Trip to the American Consulate in Hamburg

My parents tried to get back to the US starting immediately after the war. Things surely did not look promising in Germany, not with Germany divided, and the Russians in control East Germany, and later blocking all land access to divided Berlin, resulting in the massive airlift of 1948.

And sometime in '46 we went to the American consulate in Hamburg. Hamburg was about eighty miles to the north, on the Elbe river near the north sea. The Elbe river is the large central river of Germany, coming out of Czechoslovakia near Prague. The others are the historic Rhine on the west also flowing into the North Sea near Amsterdam, and the Danube on the south going east, ultimately flowing into the Black Sea.

Hamburg had been the scene of a terrible firestorm caused by Allied incendiary bombs, but I did not get to see any of the destruction. The trip was a hurried one up there by train, with an absolutely terrible and frightening return trip that evening, the exact events of which have escaped my memory after more than fifty years, but the impact of which is firmly burned into my memory.

The trip up must have been uneventful, even though it was my first train ride, ever. It is one thing to get on a fairly empty train and sit down, but something entirely different to try to get on an absolutely overcrowded train at night, in a big town, to get back home, and fighting just to get in, then fighting to keep from getting trampled standing in the aisle with nothing to hang on to, and one's parents huddling over me to keep me from being literally squashed, and not for a few minutes, but hours upon hours.

I remember seeing someone at the consulate, but not much more.
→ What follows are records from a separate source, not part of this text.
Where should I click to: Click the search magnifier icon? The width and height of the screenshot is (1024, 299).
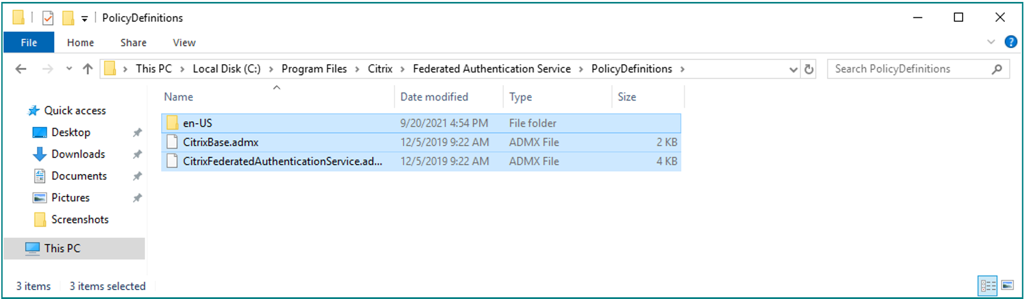point(997,69)
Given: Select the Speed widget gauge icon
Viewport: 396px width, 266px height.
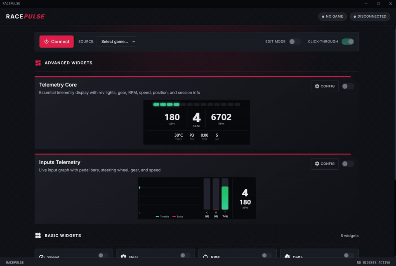Looking at the screenshot, I should pos(42,257).
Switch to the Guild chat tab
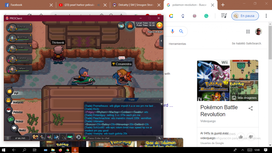Image resolution: width=272 pixels, height=153 pixels. click(144, 100)

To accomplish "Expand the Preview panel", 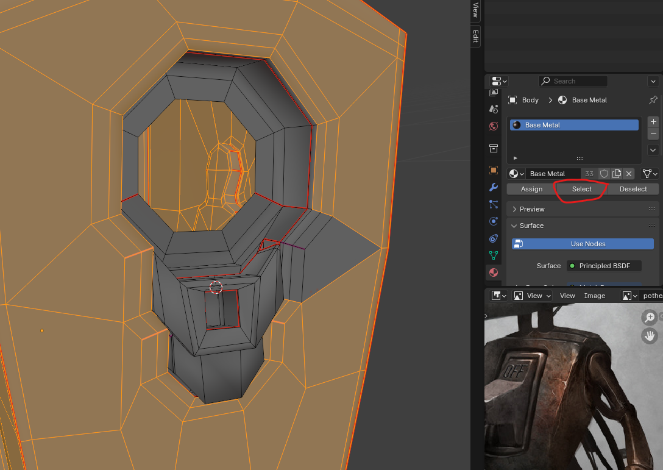I will coord(532,209).
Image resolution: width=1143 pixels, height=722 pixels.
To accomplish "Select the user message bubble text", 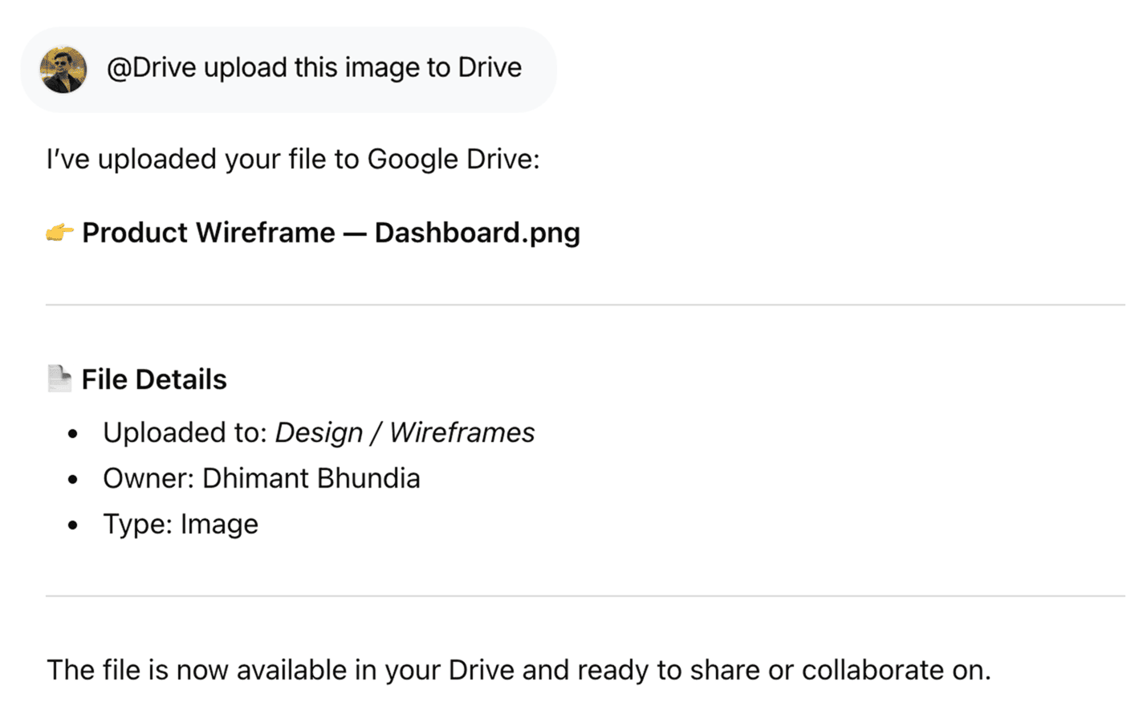I will point(313,67).
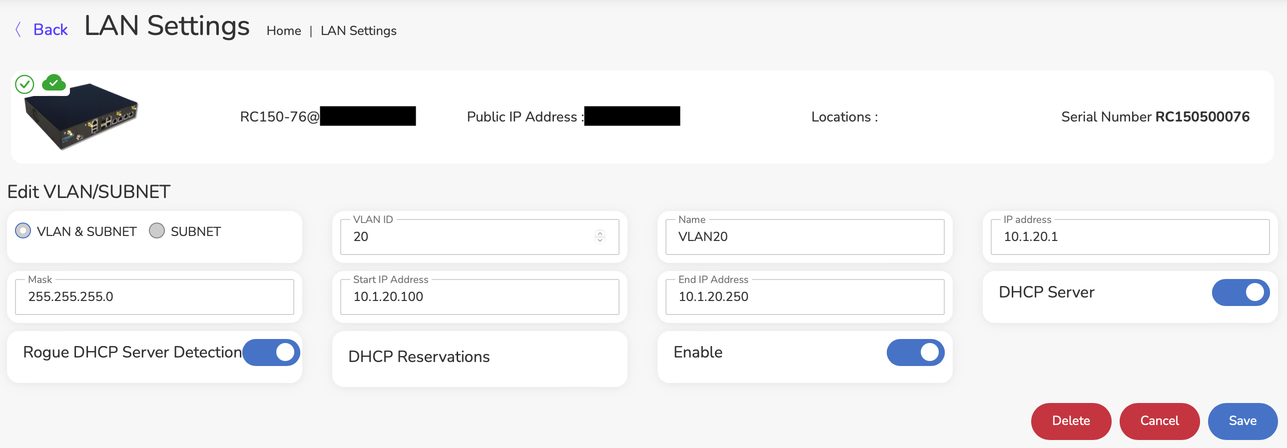Increase the VLAN ID with up stepper
Screen dimensions: 1287x448
click(600, 233)
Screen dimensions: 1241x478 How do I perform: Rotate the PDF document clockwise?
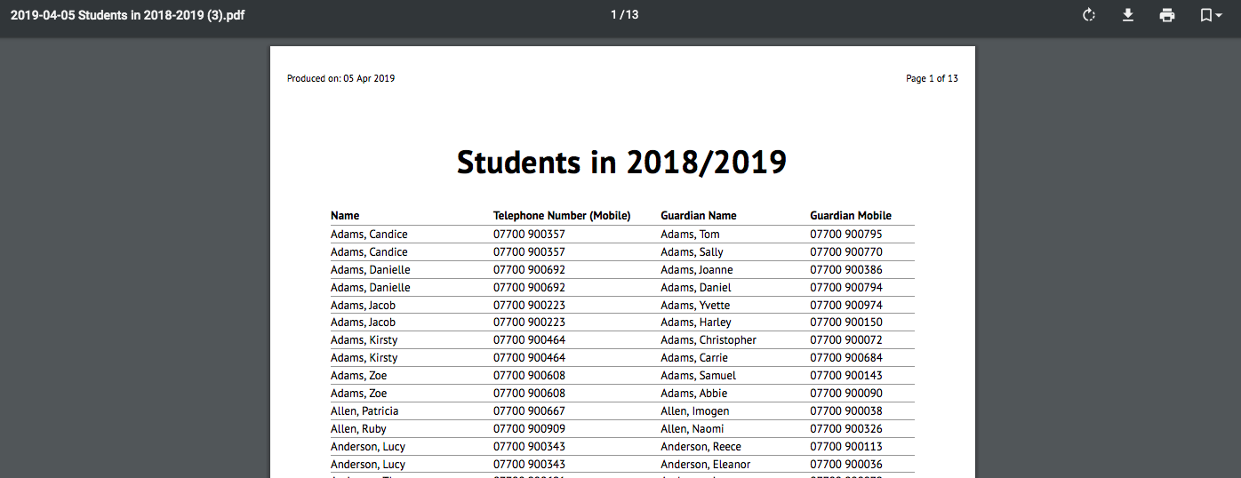[x=1088, y=15]
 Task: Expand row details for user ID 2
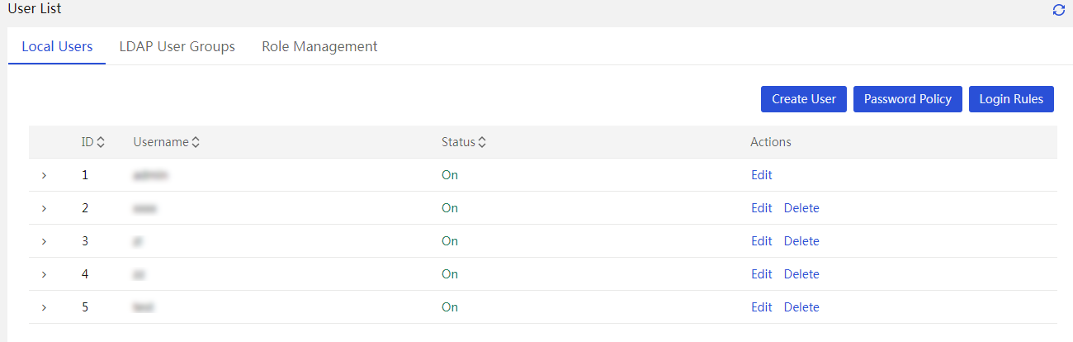pyautogui.click(x=44, y=208)
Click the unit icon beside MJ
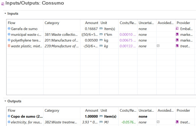 [101, 122]
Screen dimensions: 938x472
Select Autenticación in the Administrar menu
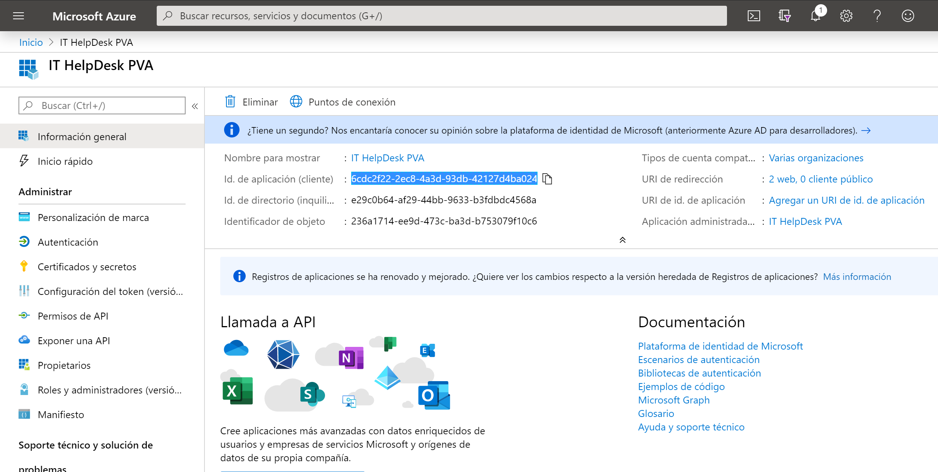tap(68, 242)
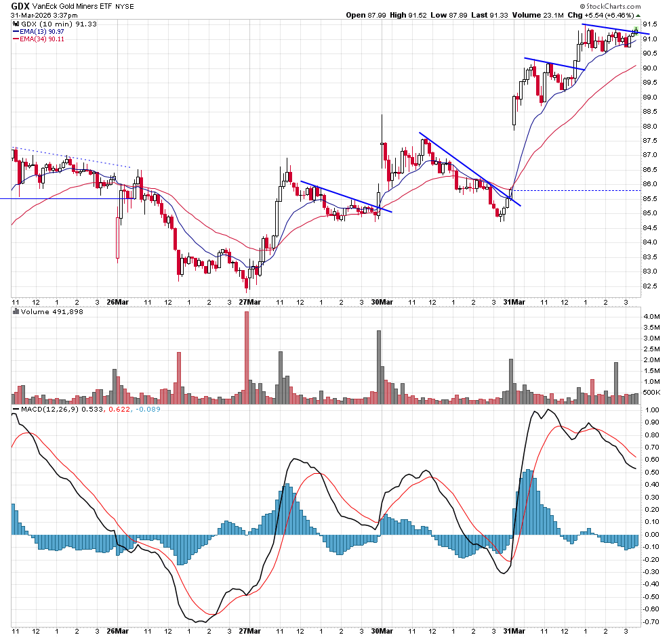Click the blue EMA(13) legend line marker
The image size is (671, 637).
tap(16, 31)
But apparently they were real rough on my parents, so I was later told. They wanted to know why my parents had gone to Germany in 1938, and whether my father had been a Nazi. Apparently the mayor of the village, or someone, had put my father down on the list, either to protect him, or to fill some quota. There also apparently was a real close physical inspection, to make sure there were no diseases, no deformities, that all the fingers were there, all the sort of stuff Hitler was so criticized for doing. Somehow they must have passed and were put on the waiting list, but nothing happened for four years or so until somebody apparently got prodded from down Houston way, and in 1950 there was suddenly a two week notice that an opening had appeared. Somehow my parents managed to make some arrangement and we found ourselves once more on the train to Hamburg, and by airplane to New York and on to Houston into a typical Texas dry and hot August from the green and lush land of northern Germany.